### Short task
Decide whether each statement below agrees with the polyacrylonitrile text, answering yes or no and quoting the words of the text that decide it. (a) Raising the monomer ratio lowered the molecular weight of the prepared polymer. (b) A higher initiator ratio raised the conversion percent. (c) The optimized reaction ran at pH 2.25 for 6 hours.

### Text shown
In this work different molecular weights of polyacrylonitrile (PAN) homopolymers were prepared based on the process of aqueous phase precipitation polymerization of acrylonitrile. The polymerization processes were investigated at different monomer and initiator ratios, and at different pHs. The results showed that the molecular weight of prepared polyacrylonitrile rose with raising the monomer ratio, and at the same time conversion percent decline. This is due to the increase in monomer concentration which leads to an increase in the formation of precipitated radical oligomeric chains. These precipitated radical oligomeric chains can absorb the radicals of AN monomer, and consequently the propagation process could continue and leading to an increase in polymerization rate.
However, when the initiator ratios were increased, the molecular weight decreased and the conversion percent increased, since a higher initiator concentration initiates more radicals, resulting in many propagated chains, fast chain termination, and a low molecular weight polymer with a high conversion yield. The reaction was then optimized at pH 2.25 with a monomer concentration of 90 g/L for 6 hours, resulting in an appropriate molecular weight (depending on initiator concentration) and a high conversion percent (84 %).
The structure of prepared PAN were characterized by FTIR, H1NMR, XRD, TGA, and DSC. XRD findings demonstrated that the crystallinity of the prepared polymers was decreased with increasing its molecular weight, due to the incorporation of high molecular weight chains prevent the interactions between intermolecular C≡N groups. As well as thermal examination (TGA) revealed that greater molecular weight PAN is more thermally stable than lower molecular weight, may due to the chain length of polymers.

### Data block

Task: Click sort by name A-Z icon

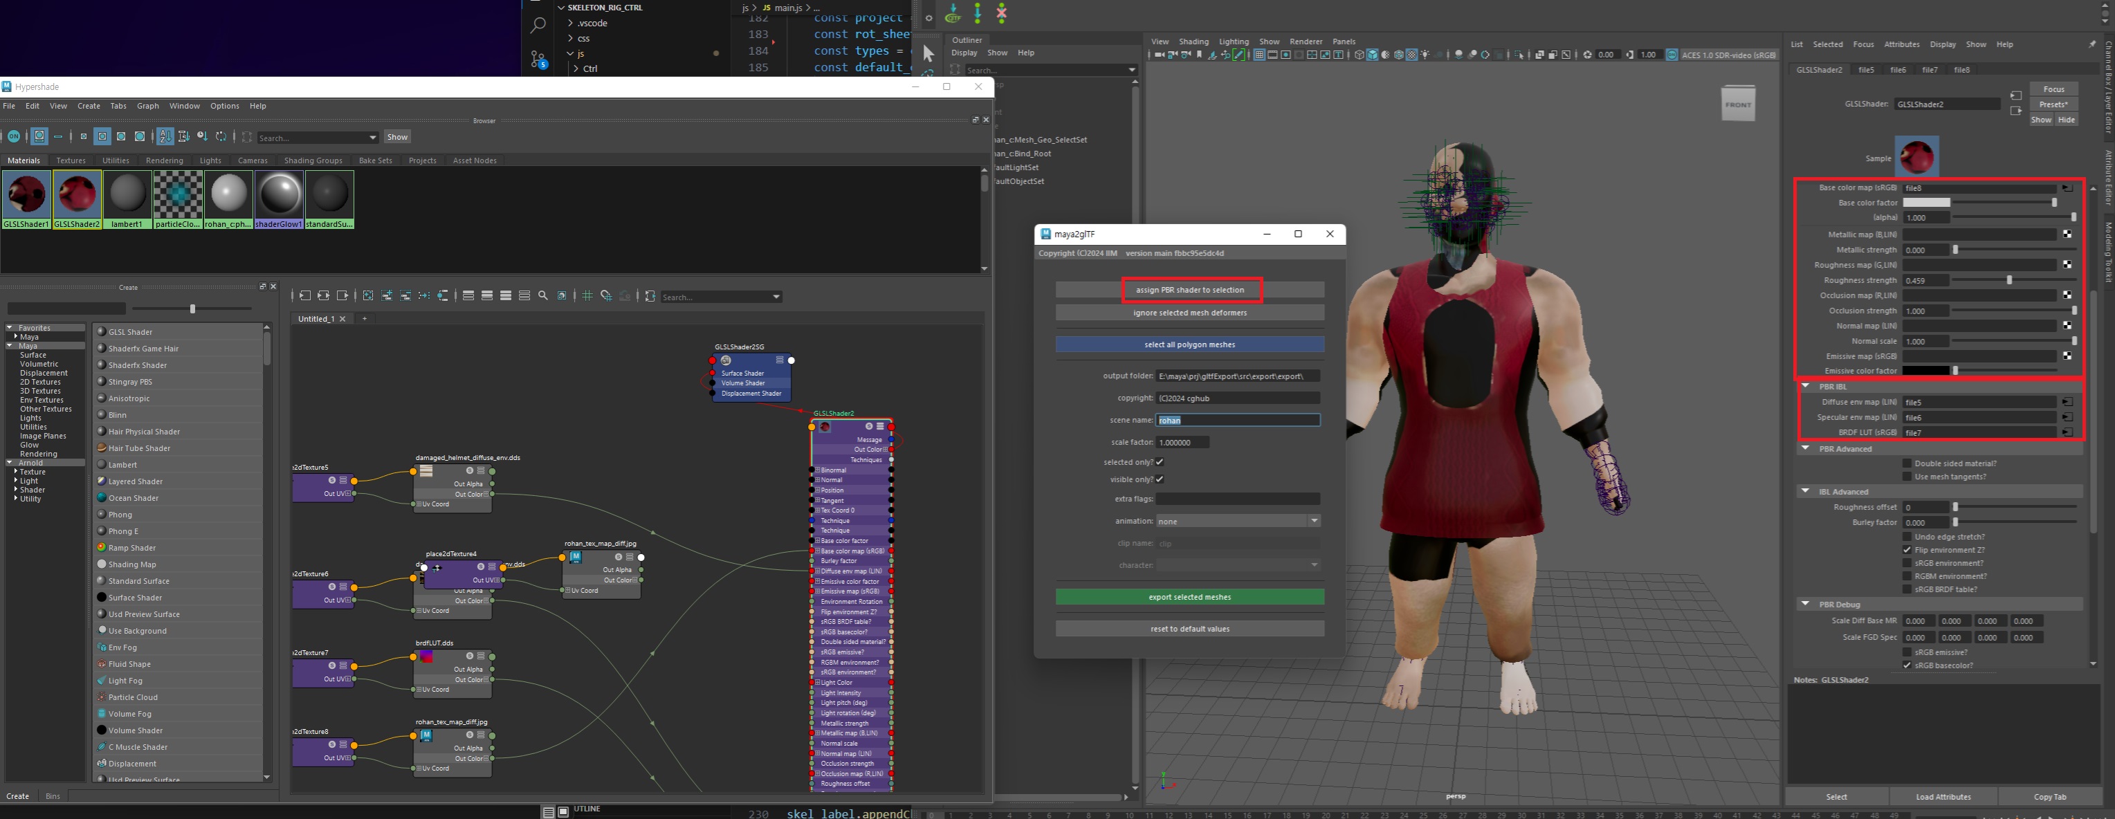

### Exercise solution
(a) No: "the molecular weight of prepared polyacrylonitrile rose with raising the monomer ratio"
(b) Yes: "when the initiator ratios were increased, the molecular weight decreased and the conversion percent increased"
(c) Yes: "The reaction was then optimized at pH 2.25 with a monomer concentration of 90 g/L for 6 hours"